Clearly Pokémon have inherited the earth. Once a 1990s phenomenon that left parents perplexed and children in awe, it’s been 23 years since Pokémon Red and Blue appeared stateside, and now parents who grew up on it themselves are getting ready to pass a love of Pikachu to a whole new crop of kids who might’ve never even played Pokémon Go. So it’s only fitting that Pokémon: Detective Pikachu, the new Warner Bros. and Legendary Pictures production that puts a deerstalker cap on an electric rodent’s head and the voice of Deadpool in his mouth, stars a legitimate Pokémon scholar. And we’re not referring to Ryan Reynolds, but rather his non-CGI on-screen partner, Justice Smith.
“Very cursory,” Reynolds admits to me in a separate interview about his breadth of Poké knowledge. “I mean, I don’t live in a bomb shelter, so I know about Pokémon and I know about Detective Pikachu, but I really didn’t know the nuance, I didn’t know the ins and outs… and I’m still not as versed as Justice. Justice knows everything about it, like lives it, breathes it.”
Indeed, he does. In an interview with Smith and Kathryn Newton, both of whom play humans living in a Pokémon’s world, Smith admits with a mild form of humility that he grew up with Pokémon. So did Newton, but when Smith begins to list about a dozen Pokémon in the encyclopedic order they’re numbered from the original games—leaning forward in his squeaking chair like a kid geeking out over trading cards that note the evolutional cycle of Bulbasaur, Squirtle, and Charmander—it is his co-star who mockingly says in the below video “that’s more than enough.”
Smith more earnestly recalls, “I had all the original cards, I played Pokémon Gold, one of the first games I got for Gameboy Color, I watched the anime.” It was a huge part of his childhood, something Newton thinks is a touchstone for most people their age.

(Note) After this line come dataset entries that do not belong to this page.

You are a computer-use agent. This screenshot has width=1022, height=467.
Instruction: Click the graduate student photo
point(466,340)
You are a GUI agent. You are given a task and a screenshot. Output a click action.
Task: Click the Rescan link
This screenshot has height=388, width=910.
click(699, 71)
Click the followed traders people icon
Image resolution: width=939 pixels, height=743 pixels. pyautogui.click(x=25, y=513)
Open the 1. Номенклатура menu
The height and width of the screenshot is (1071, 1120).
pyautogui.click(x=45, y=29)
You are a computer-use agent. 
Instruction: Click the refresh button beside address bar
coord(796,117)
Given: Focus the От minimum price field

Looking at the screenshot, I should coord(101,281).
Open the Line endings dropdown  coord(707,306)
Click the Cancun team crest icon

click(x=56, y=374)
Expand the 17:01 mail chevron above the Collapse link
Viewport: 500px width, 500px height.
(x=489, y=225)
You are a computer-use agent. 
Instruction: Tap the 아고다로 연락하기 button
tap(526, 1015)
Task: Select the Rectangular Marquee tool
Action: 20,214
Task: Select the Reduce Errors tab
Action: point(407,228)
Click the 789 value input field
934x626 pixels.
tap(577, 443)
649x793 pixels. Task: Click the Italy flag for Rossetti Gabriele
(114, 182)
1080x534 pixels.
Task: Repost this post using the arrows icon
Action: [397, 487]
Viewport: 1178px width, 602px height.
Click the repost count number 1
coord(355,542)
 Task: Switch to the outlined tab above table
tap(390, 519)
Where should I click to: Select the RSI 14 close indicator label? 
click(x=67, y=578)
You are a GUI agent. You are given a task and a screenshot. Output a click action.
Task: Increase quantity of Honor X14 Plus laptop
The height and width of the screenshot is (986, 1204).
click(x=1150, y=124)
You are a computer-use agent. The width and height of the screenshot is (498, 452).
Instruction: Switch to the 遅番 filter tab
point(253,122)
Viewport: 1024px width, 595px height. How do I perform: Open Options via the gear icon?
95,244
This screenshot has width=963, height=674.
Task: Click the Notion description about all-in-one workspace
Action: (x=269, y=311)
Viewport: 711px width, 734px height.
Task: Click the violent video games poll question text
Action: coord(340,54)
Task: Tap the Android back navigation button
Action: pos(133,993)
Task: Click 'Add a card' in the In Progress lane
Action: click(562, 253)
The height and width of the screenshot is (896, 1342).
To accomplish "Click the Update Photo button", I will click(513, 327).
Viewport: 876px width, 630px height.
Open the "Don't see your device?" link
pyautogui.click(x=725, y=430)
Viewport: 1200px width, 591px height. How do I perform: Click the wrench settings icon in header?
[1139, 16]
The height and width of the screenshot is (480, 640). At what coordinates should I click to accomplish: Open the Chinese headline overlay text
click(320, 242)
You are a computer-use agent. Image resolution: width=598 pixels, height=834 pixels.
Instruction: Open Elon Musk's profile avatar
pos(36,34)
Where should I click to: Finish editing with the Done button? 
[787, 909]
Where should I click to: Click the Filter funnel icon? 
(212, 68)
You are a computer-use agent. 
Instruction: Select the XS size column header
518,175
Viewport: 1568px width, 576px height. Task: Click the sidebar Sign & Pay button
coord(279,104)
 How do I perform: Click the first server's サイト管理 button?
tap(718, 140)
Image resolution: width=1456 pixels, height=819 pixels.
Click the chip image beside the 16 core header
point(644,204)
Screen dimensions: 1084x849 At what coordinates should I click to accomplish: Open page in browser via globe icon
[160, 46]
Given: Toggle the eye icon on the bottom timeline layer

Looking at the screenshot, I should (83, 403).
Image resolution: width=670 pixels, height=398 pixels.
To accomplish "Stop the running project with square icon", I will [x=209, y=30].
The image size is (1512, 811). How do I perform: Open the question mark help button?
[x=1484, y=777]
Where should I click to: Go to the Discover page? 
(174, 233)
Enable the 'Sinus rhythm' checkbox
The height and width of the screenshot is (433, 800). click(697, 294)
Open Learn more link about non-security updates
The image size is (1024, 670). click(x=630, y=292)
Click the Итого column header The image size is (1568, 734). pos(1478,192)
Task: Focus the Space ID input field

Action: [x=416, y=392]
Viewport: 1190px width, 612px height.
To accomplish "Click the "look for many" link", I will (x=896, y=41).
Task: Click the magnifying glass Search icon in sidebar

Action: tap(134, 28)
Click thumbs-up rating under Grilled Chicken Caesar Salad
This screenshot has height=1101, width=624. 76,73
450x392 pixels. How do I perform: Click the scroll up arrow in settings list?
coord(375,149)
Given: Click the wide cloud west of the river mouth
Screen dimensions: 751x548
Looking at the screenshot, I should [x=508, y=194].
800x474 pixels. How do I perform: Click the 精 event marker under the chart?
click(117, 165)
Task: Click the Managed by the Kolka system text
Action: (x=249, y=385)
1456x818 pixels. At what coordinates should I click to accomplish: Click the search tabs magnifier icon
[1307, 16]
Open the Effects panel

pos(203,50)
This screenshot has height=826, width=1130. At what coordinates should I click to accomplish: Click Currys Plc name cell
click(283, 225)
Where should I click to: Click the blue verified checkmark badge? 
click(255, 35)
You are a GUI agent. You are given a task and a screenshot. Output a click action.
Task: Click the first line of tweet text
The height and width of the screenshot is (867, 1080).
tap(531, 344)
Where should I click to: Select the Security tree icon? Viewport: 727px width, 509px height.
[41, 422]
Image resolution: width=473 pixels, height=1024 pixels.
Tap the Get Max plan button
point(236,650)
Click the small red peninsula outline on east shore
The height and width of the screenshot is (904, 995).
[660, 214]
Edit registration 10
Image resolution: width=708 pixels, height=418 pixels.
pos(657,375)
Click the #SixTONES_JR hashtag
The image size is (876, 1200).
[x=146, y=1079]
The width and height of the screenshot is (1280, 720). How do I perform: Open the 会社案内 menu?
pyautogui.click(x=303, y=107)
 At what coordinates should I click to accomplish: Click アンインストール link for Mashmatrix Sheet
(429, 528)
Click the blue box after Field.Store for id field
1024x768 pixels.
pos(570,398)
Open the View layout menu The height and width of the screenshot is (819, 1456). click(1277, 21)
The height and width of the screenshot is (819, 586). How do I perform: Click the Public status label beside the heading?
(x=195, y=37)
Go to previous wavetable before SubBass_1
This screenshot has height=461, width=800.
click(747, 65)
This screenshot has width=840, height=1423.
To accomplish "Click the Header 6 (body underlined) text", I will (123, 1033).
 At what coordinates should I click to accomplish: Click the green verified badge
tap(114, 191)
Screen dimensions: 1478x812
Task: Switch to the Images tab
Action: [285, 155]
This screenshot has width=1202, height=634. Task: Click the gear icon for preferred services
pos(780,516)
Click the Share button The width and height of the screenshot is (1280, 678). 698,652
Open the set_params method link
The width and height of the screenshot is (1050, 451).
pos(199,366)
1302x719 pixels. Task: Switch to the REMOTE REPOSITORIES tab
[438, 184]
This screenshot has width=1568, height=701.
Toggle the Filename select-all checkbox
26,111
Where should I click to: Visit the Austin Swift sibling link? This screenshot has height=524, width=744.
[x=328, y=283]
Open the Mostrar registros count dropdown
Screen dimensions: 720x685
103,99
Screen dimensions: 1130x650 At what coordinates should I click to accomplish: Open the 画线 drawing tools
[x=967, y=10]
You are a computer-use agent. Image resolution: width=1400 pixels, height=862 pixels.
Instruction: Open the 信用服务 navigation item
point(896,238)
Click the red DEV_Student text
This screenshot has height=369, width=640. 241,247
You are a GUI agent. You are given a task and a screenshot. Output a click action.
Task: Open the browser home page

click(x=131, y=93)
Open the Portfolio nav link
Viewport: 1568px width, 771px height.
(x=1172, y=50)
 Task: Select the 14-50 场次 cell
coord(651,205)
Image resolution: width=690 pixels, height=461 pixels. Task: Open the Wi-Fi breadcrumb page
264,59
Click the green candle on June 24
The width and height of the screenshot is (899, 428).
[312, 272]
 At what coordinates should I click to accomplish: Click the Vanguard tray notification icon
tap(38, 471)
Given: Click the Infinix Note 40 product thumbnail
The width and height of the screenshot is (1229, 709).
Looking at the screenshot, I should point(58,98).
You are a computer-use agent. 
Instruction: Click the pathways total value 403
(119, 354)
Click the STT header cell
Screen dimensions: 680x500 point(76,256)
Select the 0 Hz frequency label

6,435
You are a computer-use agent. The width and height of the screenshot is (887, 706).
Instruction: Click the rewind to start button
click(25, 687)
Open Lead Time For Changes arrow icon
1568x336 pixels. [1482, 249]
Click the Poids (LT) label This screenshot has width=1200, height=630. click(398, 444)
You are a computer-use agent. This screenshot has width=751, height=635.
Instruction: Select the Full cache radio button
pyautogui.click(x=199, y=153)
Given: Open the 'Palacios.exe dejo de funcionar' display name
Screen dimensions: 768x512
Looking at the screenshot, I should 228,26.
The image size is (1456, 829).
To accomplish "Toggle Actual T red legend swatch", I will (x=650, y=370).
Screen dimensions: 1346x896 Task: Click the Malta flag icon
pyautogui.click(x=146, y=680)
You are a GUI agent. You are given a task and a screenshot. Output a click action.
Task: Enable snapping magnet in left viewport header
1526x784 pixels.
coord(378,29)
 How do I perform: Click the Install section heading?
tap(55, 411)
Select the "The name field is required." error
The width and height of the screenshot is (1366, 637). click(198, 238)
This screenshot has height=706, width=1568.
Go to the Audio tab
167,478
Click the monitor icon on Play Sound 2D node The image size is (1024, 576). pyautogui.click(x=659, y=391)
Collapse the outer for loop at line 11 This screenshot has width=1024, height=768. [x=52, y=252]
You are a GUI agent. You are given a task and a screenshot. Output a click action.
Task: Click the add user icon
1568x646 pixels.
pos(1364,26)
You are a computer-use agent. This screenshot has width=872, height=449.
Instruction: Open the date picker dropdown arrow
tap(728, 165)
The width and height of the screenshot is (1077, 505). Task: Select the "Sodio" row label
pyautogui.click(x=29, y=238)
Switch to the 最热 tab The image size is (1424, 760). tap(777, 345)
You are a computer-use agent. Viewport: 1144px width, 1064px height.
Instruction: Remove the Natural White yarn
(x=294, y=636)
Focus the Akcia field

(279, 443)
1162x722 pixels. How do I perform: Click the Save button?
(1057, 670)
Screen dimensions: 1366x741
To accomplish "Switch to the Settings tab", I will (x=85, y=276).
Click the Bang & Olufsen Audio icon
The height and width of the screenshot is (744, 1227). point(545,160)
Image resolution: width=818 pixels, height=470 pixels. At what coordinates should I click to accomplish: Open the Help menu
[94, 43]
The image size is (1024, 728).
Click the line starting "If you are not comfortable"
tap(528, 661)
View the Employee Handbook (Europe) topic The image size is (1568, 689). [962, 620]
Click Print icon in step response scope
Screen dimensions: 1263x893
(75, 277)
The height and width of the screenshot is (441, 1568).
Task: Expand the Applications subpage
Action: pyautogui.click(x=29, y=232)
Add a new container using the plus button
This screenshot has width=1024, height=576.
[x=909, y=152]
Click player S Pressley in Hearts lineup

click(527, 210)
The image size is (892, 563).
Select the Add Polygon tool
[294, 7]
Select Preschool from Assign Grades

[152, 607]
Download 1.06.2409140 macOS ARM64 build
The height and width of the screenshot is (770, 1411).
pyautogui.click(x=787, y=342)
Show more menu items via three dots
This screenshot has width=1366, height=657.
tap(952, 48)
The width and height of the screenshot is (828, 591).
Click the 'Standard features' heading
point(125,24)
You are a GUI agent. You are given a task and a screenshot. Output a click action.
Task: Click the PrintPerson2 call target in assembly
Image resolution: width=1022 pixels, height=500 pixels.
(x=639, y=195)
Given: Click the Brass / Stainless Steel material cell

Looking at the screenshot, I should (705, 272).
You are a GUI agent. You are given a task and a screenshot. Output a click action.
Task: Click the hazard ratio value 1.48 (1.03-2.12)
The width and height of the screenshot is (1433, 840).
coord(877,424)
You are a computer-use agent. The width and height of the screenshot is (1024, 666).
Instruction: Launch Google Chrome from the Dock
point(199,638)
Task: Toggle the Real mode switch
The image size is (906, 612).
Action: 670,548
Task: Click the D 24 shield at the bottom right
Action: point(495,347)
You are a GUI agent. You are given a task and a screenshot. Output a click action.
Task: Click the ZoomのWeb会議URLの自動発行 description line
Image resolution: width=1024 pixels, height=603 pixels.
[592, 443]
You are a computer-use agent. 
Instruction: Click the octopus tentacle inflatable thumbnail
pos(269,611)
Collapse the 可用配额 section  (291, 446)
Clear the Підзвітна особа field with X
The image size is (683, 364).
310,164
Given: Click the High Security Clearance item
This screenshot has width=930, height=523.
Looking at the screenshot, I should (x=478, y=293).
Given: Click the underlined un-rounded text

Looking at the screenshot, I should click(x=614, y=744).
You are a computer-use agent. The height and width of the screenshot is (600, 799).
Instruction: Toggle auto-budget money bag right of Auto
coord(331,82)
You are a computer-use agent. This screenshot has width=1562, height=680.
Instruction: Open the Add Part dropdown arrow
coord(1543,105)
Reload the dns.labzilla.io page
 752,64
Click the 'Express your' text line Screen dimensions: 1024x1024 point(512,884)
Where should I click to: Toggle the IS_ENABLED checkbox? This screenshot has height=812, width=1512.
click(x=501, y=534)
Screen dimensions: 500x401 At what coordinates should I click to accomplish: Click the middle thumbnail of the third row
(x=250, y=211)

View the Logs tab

“Do you think it’s just like a generational thing?” Newton asks. “I feel like all my friends love Pokémon. I’ve been working my whole life, and it’s the only project any of my friends are excited about.” For Smith, the appeal is that it spans all generations between the ages of three and 30—and his own younger sisters, who are around 10-years-old, are also now getting into it.
That basis likely helped when playing off Reynolds, who in the film is an acerbic Pikachu that enlists Smith’s Tim Goodman to get to the bottom of a missing partner in the seedy Poké town of Rhyme City. The process was so important to director Rob Letterman and the actors involved that Smith and Reynolds began recording the latter’s performance before official shooting started, and then Reynolds came to set to play off Smith and Newton there.
“We did have a week long rehearsal process before we started shooting where we kind of felt our dynamic,” Smith recalls, “and Ryan wore a motion-capture helmet. Then when we had a couple of days where he was on set just to improvise.” The key was discovering a rhythm between all of the actors. It allowed Reynolds to get comfortable with how to play off Smith and practice “cross-talking,” but it also let the actors to know what a Ryan Reynolds Pikachu was like, especially when he was not there. Because even for days where the star was not present, Pikachu is supposed to remain in the scene with Tim and Newton’s Lucy. The latter of whom is an ace investigative reporter—if she can ever get past her internship status at the newsroom and the fact that her own personal Psyduck is a walking time bomb.
“If you know Psyduck, his special power, so to speak, is when he gets massive headaches he explodes, right?” Newton says. “So does Lucy!” It also meant that she had to always know when Psyduck was on her shoulder, which is no easy feat since the movie rarely shot in front of blue or green screen, meaning the actors had to estimate where their Pokémon always were.
“You just kind of remember where they are in the space at all times,” Smith says. “Like I remember Kathryn had to know when Psyduck’s bill is facing up as opposed to facing down, and how big his head was so she could pet him. And when Pikachu was on my shoulder, I’d have to counteract his weight and lean my head forward that way if he crawls on my other shoulder… It’s just always remembering where he is. It took a lot of rehearsal.”
It paid off in a Detective Pikachu movie that, we’d contend, is the best video game movie to date. With its neon-hued back alleys and rainsoaked streets, it evokes a classic noir aesthetic. And given there might be room for a sequel, I had to ask at the end of our time if Newton and Smith would be up for another Pokémon adventure that is more of a muckraking quest for Lucy—Detective Pikachu goes to The Post.
“That would be cool,” Smith considers. Newton already has her pitch though, saying Lucy brings down the “President of Rhyme City, and all Pokémon are free and get their own planet.”
We imagine that would suit Reynolds’ Detective Pikachu just fine, which you’re able to deduce for yourself since the movie is in theaters now.